Leaping Lena was due to lurch into the station the following evening. Early Saturday morning he would have been on his way to Darwin, where he planned to stay for a couple of days before heading back to Melbourne. But word came via telegraph the night before that the early start to the wet season, heralded by a sudden heavy downpour, had flooded the town of Mataranka, 100 miles to the north. The train was stuck there after being derailed, and no-one knew how long it would take to get it up and running again. For now, there would be no train until the floods receded.
The rains forced him to change his plans again, or at least that’s what he told himself. He was secretly relieved to have the chance to spend more time with Anna. She was a mystery he needed to solve. He was determined to figure out the enigmatic laws that governed this woman he had seemed destined to stumble upon in the middle of the outback. It was a biblical story, this wandering through the desert, the sudden downpour and flooding, swarms of locusts. It seemed possible, in that purgatory of time and space imposed upon them, that he may be able to reach closer to her centre. Another week’s delay wouldn’t make much difference to his travels.

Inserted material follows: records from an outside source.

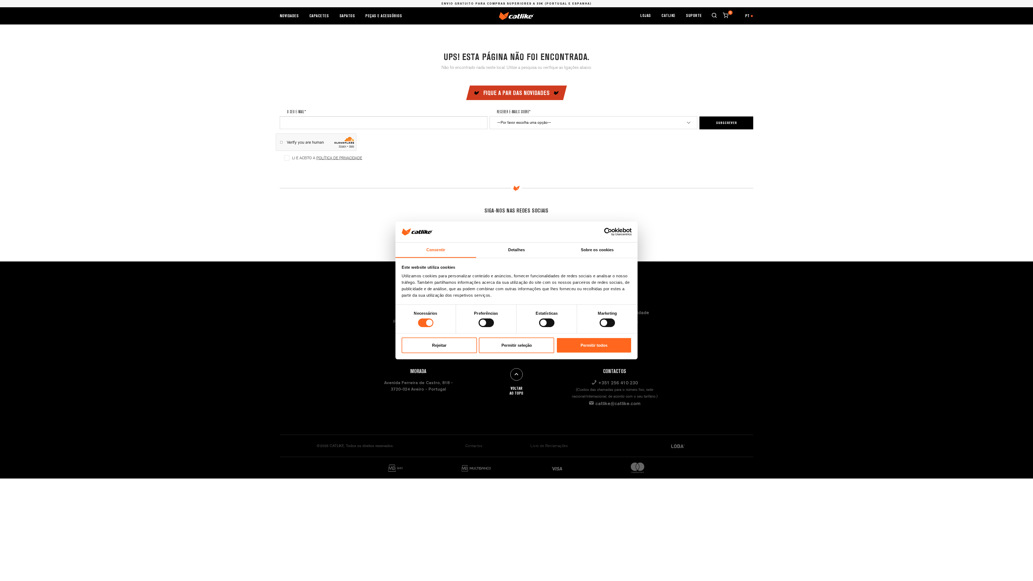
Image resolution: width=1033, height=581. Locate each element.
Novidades (289, 15)
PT (749, 15)
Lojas (645, 15)
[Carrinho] (725, 15)
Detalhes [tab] (516, 249)
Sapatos (347, 15)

For the white folk, Birdum was the conquest of a hostile landscape. Built on the banks of a shrunken riverbed, it was born from the dream of a train that would bisect the heart of the country from top to bottom. Alter saw it as a possible safe haven, but Anna thought of Birdum more as a dull mote on an intricate carpet. She had woken in the depths of the shuddering night, long after the lamp had stopped hissing. Restless in her half-dreams, she left Alter lying there fast asleep and padded outside to the veranda. In the storm, she sat shivering as she listened to distant moaning echoing across the bush. She remembered the howling of wolves from the depths of the forest back home. She had thought she could hide away inside this scuffed, silent country and slowly creak back to life. Out here, though, despite the vastness that surrounded her – with its yelps, yawps and muffled whispers – she still felt as though Professor Jäger and his cronies were watching her. She lit the lamp and set it down beside her. A mouse who had been scuttling along the wooden boards suddenly froze, looking straight at her, its eyes strangely opaque, the wide round pupil and muddy iris marooned on an island of white. It glared mockingly, as if to say: Anna, you are a mouse, not a phoenix. Alter was chiselling away at her heart, even though she thought it had turned to stone long ago. She had been determined to stand on her own two feet, promising herself she would never take up with a man. Flesh had betrayed her.